The author concludes: "Our results have important public health implications given the increasing numbers of people developing diabetes and the need for more powerful interventions," said Dr. Rönnemaa.

It is never too late to take charge of your dietary habits. Focus on good eating early in life – as you can see, what you do today has a huge impact on the future of your health. In this study, the chance of developing Alzheimer’s disease increased 1.5 times, up to thirty-five years later, as the result of insulin resistance.

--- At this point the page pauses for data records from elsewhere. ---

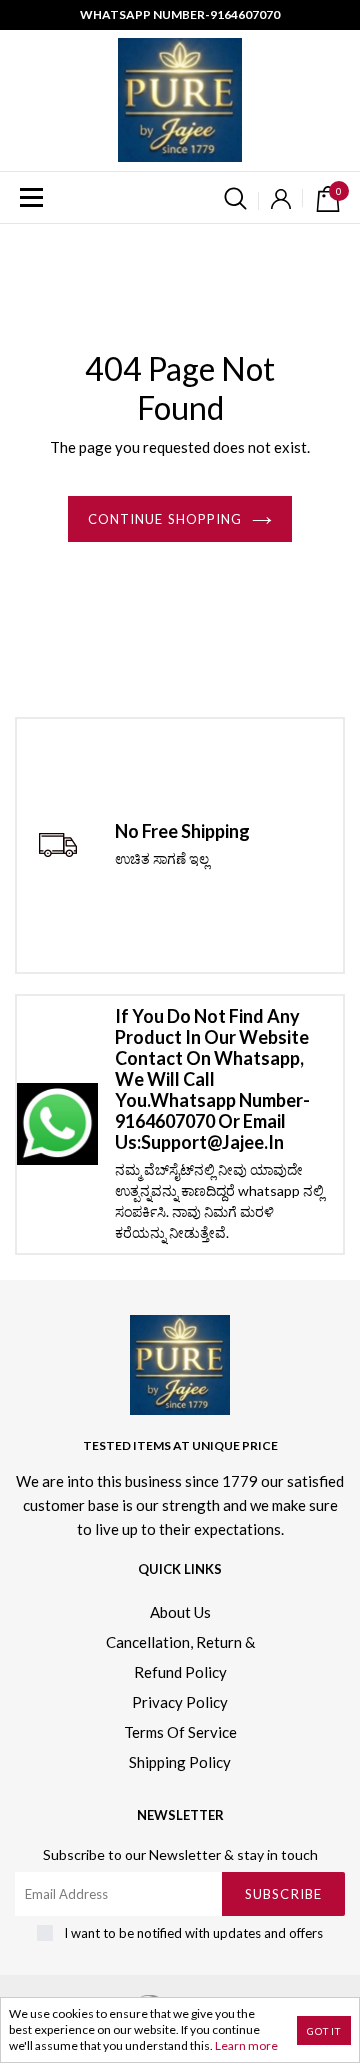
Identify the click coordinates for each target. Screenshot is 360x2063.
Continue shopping (165, 519)
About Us (180, 1612)
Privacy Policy (180, 1702)
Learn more (246, 2045)
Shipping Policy (180, 1762)
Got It (324, 2031)
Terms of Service (180, 1732)
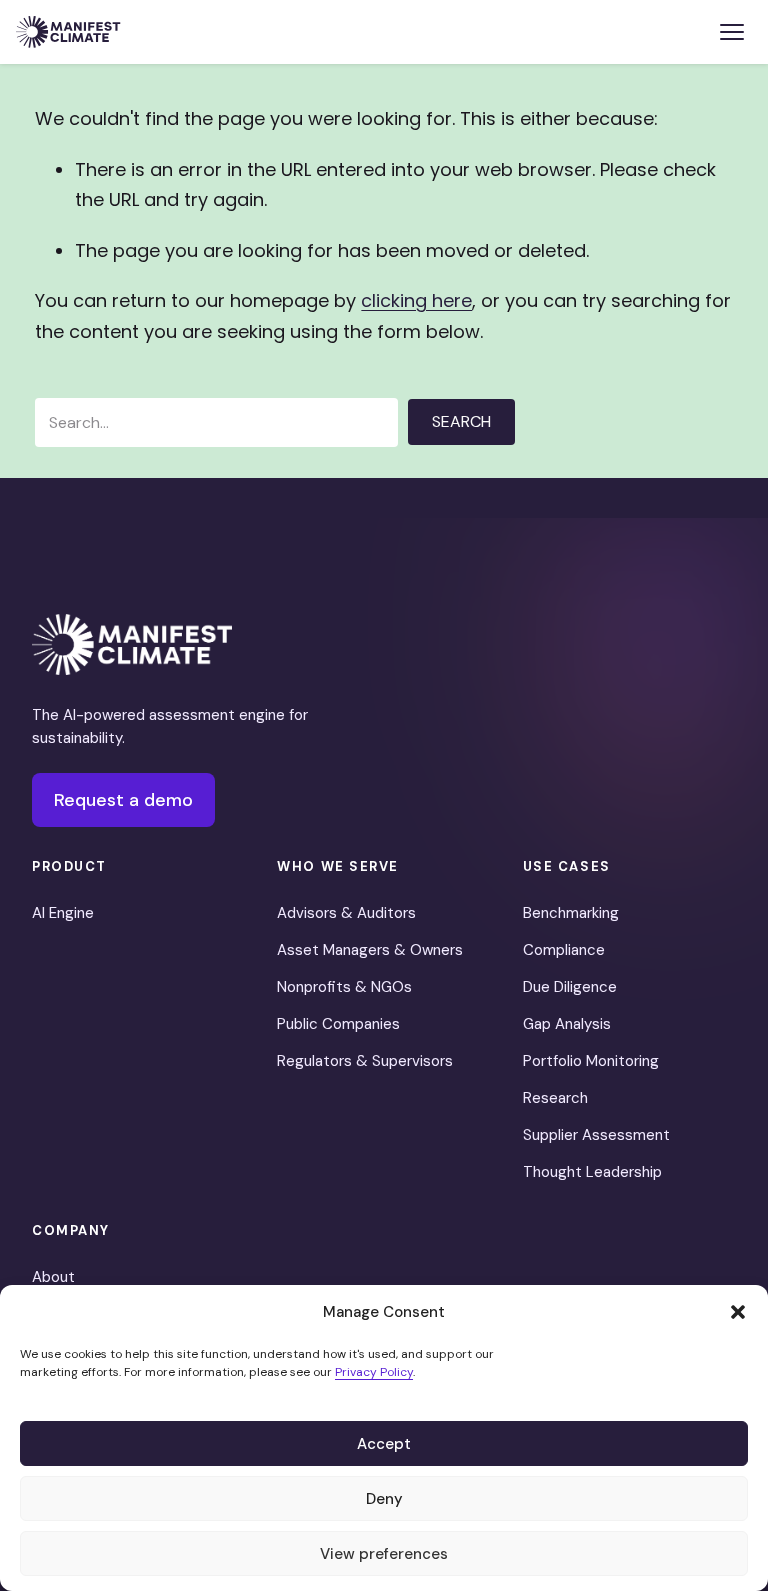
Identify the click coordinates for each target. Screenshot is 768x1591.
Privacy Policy (374, 1372)
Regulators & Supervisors (365, 1061)
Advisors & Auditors (346, 913)
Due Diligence (570, 987)
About (53, 1277)
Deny (384, 1499)
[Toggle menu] (732, 32)
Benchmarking (571, 913)
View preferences (384, 1554)
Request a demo (123, 800)
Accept (384, 1444)
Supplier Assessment (596, 1135)
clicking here (416, 300)
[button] (738, 1312)
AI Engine (63, 913)
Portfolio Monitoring (591, 1061)
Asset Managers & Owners (370, 950)
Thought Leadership (592, 1172)
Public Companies (338, 1024)
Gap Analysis (567, 1024)
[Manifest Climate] (132, 644)
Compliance (564, 950)
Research (555, 1098)
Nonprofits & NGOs (344, 987)
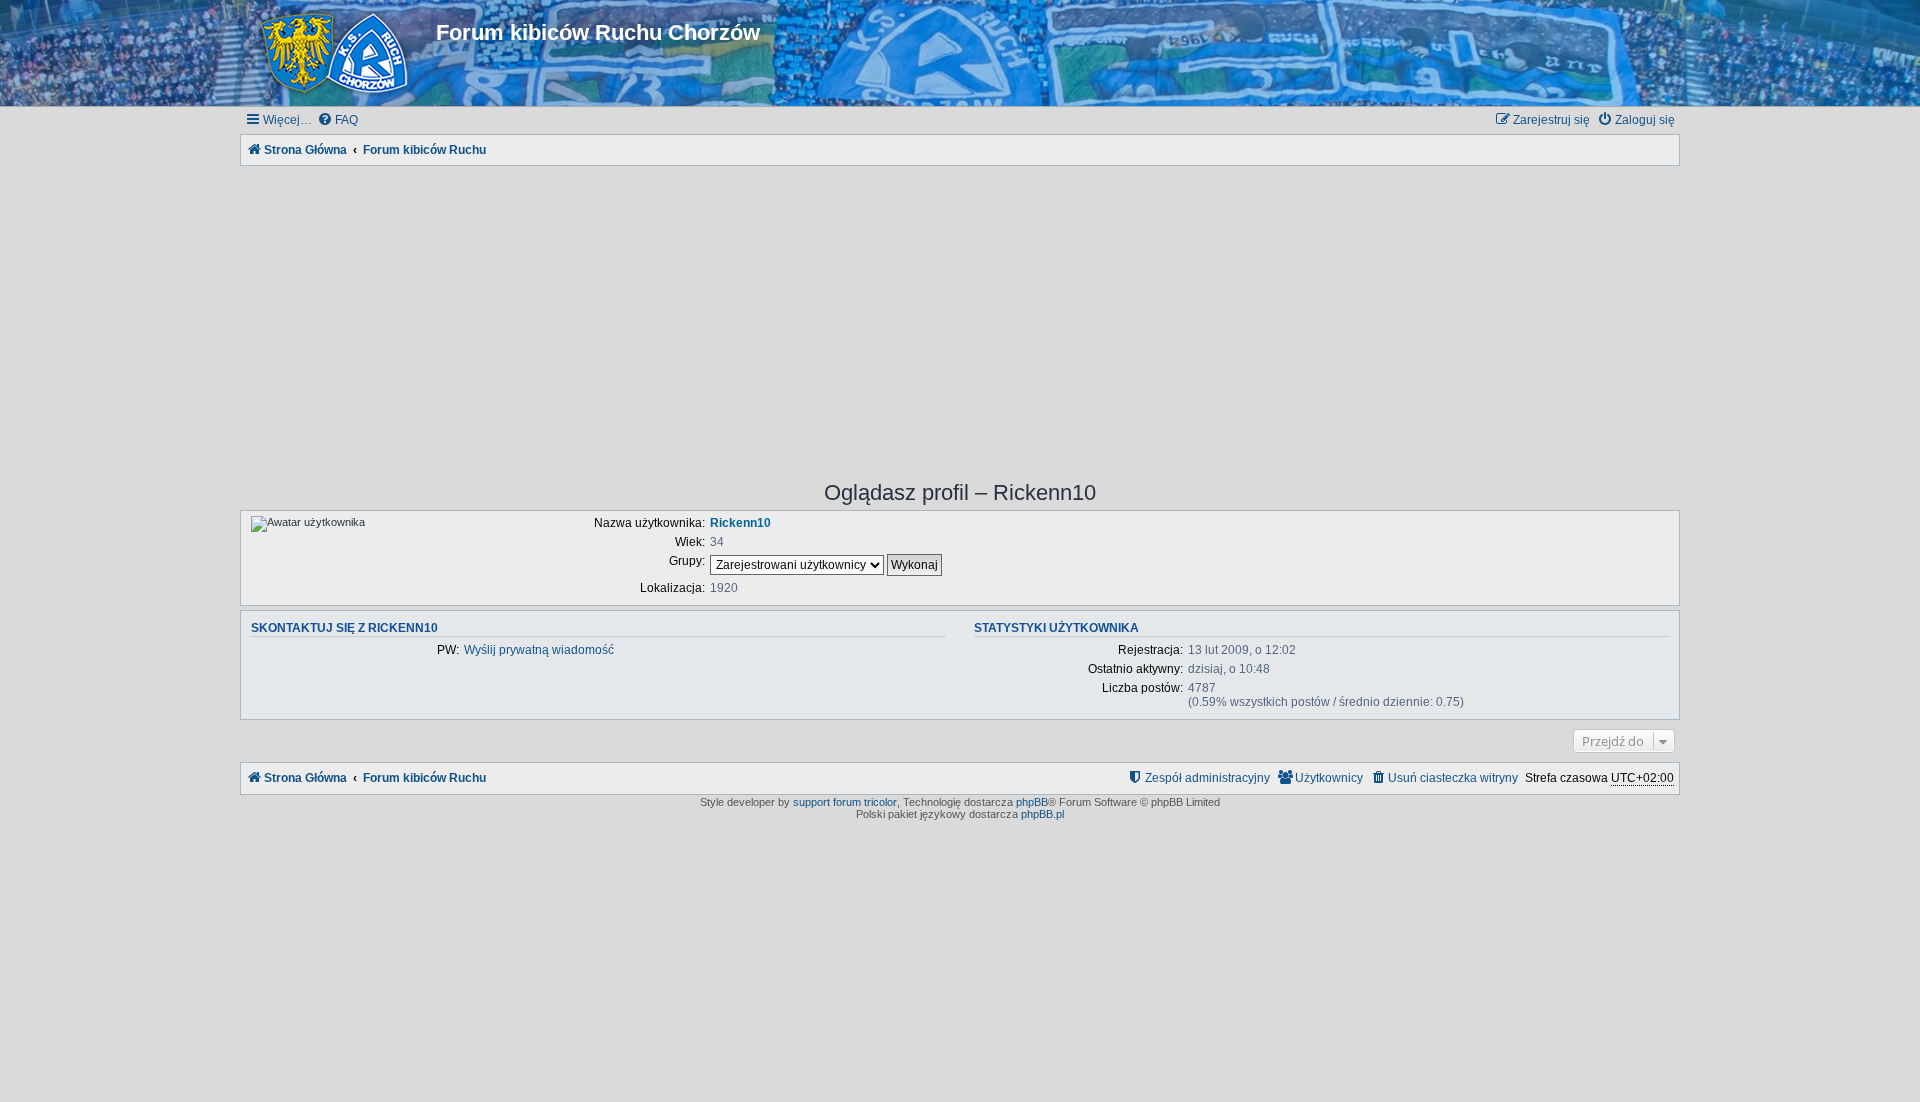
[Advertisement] (960, 310)
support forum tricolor (845, 802)
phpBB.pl (1042, 814)
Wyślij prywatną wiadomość (539, 650)
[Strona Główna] (338, 53)
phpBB (1032, 802)
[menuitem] (337, 120)
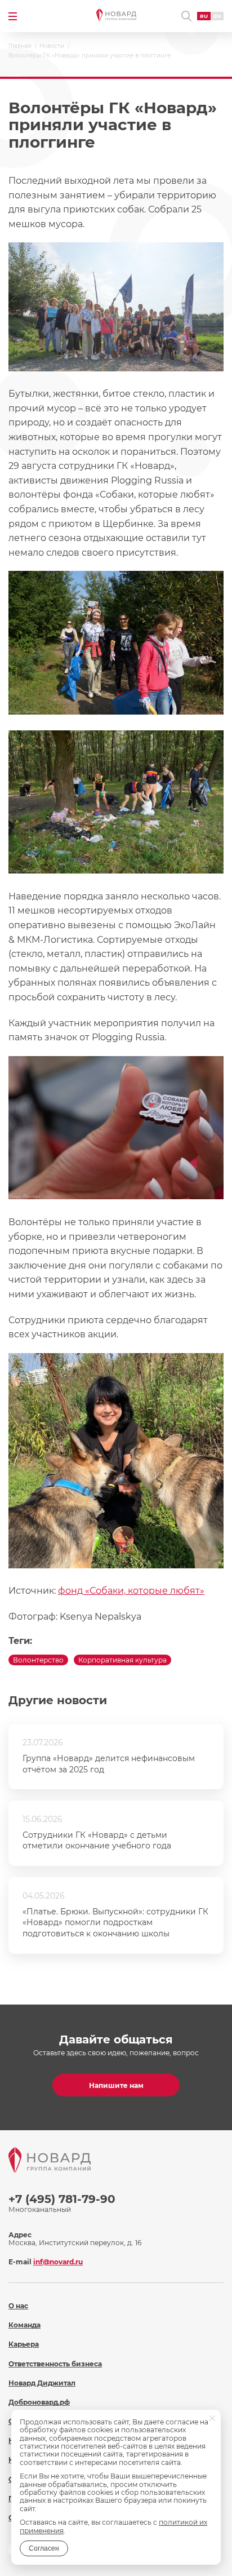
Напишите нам (116, 2085)
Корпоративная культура (122, 1660)
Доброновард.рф (39, 2402)
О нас (18, 2306)
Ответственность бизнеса (55, 2364)
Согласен (44, 2548)
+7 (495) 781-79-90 (61, 2199)
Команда (24, 2325)
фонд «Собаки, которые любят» (131, 1590)
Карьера (23, 2344)
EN (217, 16)
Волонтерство (38, 1660)
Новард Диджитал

Stay active, eat whole foods and try to stop smoking (a known contributor to insulin resistance). Lack of exercise and increased weight, especially around the middle, inhibits the body’s ability to utilize insulin. Keep your cholesterol and blood pressure under control and you will greatly decrease your chances of developing insulin resistance.

According to the National Diabetes Information Clearinghouse, you should remember:

  • Glucose is the simple sugar that is the main source of energy for the body's cells. 
  • Insulin helps cells take in blood glucose and convert it to energy. 
  • If you have insulin resistance, your body's cells do not respond well to insulin.
  • Insulin resistance is a stepping-stone to type 2 diabetes. 
  • Lack of exercise and excess weight contribute to insulin resistance. 
  • Engaging in moderate physical activity and maintaining proper weight can help prevent insulin resistance. 
  • Insulin resistance plays a role in the development of cardiovascular disease, which damages the heart and blood vessels. 
  • Controlling blood pressure and LDL cholesterol and not smoking can also help prevent cardiovascular problems. 
  • The Diabetes Prevention Program confirmed that exercise and a low-calorie, low-fat diet are the best ways to prevent type 2 diabetes.

It is extremely important to address issues of mental decline. Statistics show that cognition is an important skill that can ultimately decide whether or not you'll one day be capable of leading an independent lifestyle.

Ref: Neurology. 2008. Published online April 9.